Я проглотил и это. Не зная, с чего начать, наклонился к нему и прошептал в самое ухо:
– Собака.
– Что?
– Собака. – Я слышал, как она тяжело дышит за дверью, наверное, изо всех сил напрягая свой собачий слух. Он у них хороший… – Она его заставила.
Когти шумно шаркнули по двери, качнулся веник в дверной ручке, но устоял. Пёс коротко гавкнул в коридоре, показывая, что всё слышит. «Не вздумай!» – донеслось до меня сразу со всех сторон. Дед Артём удивлённо глянул на меня, и я не мог не спросить:
– Вы ведь тоже её слышите? Этот странный голос? Катьке он говорит, когда хочет гулять, а вам…
Дед Артём смотрел встревоженно, взъерошил мне волосы:
– Ты уже большой, Ромка. – Он выключил плиту, сел, кивнул мне на пустую табуретку. – Я ведь был как ты нынешний, когда Славка пропал. Он тогда работал охранником в старой школе. И на ночь оставался иногда. А по утрам ворчал, что всю ночь ребята в окна стучали, говорил: «Поймаю – уши надеру». Только не было никаких ребят, Ромка.
Я с друзьями пару раз выходил ночью школьный двор патрулировать. Потихоньку, тайком от Славки.

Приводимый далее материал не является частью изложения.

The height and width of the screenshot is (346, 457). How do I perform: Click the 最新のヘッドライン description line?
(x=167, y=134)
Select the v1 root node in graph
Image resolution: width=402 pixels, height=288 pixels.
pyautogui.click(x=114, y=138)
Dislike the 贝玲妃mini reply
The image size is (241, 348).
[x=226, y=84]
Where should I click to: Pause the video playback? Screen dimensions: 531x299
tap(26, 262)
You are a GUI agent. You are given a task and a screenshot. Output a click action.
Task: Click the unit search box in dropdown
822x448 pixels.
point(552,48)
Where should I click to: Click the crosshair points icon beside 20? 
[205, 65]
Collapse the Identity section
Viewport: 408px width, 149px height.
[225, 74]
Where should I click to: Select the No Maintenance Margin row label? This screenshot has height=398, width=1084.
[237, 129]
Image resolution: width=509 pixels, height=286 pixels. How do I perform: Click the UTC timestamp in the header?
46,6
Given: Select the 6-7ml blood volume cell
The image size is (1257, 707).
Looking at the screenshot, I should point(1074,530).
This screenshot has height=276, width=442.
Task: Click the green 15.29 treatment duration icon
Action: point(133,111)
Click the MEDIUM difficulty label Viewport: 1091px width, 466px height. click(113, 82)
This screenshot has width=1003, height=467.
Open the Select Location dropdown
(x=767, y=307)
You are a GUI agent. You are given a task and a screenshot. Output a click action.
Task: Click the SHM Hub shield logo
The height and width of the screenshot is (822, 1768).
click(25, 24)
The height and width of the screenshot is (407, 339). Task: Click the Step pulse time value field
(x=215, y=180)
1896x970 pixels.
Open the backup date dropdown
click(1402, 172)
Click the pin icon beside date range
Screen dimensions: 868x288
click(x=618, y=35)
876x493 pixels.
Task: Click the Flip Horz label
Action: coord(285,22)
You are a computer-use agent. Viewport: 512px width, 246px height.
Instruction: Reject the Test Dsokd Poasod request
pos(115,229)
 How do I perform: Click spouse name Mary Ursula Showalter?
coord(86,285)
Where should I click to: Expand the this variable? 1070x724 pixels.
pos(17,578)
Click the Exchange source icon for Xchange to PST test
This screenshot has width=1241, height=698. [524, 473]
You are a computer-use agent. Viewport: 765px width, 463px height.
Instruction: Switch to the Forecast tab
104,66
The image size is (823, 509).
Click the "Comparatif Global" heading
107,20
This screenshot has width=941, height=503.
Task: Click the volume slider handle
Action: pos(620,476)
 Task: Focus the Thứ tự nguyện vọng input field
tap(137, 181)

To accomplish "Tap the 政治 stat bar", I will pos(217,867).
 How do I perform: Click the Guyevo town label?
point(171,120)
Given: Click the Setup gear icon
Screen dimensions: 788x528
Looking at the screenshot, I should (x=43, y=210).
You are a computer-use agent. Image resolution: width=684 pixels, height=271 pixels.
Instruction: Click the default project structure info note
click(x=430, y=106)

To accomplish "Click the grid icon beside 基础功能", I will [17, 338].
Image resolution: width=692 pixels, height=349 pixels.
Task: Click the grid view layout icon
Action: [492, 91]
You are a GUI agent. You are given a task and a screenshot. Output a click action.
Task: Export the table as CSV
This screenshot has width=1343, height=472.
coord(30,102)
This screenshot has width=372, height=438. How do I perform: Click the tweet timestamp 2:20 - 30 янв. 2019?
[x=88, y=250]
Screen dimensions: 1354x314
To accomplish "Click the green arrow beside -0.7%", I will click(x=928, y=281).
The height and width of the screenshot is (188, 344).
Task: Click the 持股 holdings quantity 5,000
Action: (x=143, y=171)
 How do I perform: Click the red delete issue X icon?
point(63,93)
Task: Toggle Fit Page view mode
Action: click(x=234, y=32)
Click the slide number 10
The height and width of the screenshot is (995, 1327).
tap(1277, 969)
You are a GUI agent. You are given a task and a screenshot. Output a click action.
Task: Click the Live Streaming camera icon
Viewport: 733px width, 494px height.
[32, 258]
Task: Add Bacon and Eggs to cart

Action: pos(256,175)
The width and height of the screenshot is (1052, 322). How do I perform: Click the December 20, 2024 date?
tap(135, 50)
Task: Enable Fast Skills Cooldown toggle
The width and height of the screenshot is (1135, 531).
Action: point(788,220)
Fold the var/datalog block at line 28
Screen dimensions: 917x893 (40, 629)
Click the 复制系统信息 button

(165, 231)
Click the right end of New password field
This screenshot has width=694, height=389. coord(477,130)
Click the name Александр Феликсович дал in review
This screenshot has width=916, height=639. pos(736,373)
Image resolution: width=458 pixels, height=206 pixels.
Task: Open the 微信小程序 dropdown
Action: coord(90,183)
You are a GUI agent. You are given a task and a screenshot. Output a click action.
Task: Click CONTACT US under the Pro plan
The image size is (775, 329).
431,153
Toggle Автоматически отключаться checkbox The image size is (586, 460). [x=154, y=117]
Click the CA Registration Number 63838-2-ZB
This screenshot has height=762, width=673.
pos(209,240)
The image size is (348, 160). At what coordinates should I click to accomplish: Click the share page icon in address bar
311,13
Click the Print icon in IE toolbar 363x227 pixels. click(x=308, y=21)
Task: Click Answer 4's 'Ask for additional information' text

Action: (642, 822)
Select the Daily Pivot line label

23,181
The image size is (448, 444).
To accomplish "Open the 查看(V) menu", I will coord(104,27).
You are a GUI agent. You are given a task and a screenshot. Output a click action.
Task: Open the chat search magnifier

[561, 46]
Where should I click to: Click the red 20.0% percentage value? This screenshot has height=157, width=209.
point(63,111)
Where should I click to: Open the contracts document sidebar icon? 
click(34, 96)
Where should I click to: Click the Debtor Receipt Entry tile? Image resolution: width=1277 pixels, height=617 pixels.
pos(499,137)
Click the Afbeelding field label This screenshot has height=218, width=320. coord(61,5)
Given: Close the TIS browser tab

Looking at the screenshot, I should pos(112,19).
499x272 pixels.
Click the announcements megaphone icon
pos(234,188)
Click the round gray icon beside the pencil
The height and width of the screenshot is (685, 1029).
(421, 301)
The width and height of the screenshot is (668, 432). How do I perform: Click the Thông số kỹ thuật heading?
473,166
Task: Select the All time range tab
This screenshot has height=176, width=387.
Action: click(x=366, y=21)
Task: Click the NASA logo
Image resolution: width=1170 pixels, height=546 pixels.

И вот сидим мы в очередной раз в засаде, за дырявым забором напротив школьных окон (они все на одну сторону выходили), и слышим топот, как сто коней по школе носятся. Постройка-то деревянная была, древняя: внутри топают – снаружи слышно. Распахивается окно, высовывается Славка и орёт на всю улицу: «Я вам сейчас уши надеру!» Мы сидим как мыши, а он орёт-распинается… Только смотрит в другую сторону, не на нас, в пустоту. Там, куда он смотрел, ни кустика, ни деревца не росло – только фонарный столб сугроб под собой освещает. И вот он смотрит на этот фонарный столб и орёт, чтобы прекратили стучать в окно, а то он выйдет и надерёт уши…
Мы сидим ни живые ни мёртвые: страшно, когда взрослый мужик чертей ловит. А он орёт-разоряется. А там просто птичка была.
– Какая птичка? – я не понял, к чему это он.
– Да кто ж её в темноте разберёт какая. Птичка в окно стучала, а этот взрослый дурак решил, что ребята. Мы смеялись над ним потом… Только он утверждал, что видел ребят. Спрашиваю: «Каких? Ты же всех наших знаешь!» – а он мне: «Всех не разглядел, только девчонка какая-то в сарафанчике от окна убегала». А на улице зима, Ромка. Сугробы – во! И вокруг школы – ни следочка. И ведь не пил же, не пил. Просто в голове что-то сдвинулось.
– А пропал-то как?
– Да той же зимой. Так его эта воображаемая девчонка замучила, что он ночью школу поджёг и сбежал в лес. Только весной нашли. И то случайно: кто-то решил распилить бурелом на дрова – и наткнулся.
– Его придавило деревом?
– Вроде того. И знаешь, что болтают? Будто бы корни сквозь тело проросли. Это старого-то сухого дерева! Эх, люди! – дед Артём смешно покрутил у виска. – Просто некоторые так хотят чудес, что сами их выдумывают. Даже страшные. Ты только Катьке не говори, что её дед дурак был. И за собой следи. Всегда хочется найти виноватого в своём горе – но собака, Ром! Это Катьке простительно с собачкой разговаривать. Чёрт её знает, что она в ней нашла, но я-то вижу, как они подружились. Ты уж не напоминай ей про Микки, не расстраивай…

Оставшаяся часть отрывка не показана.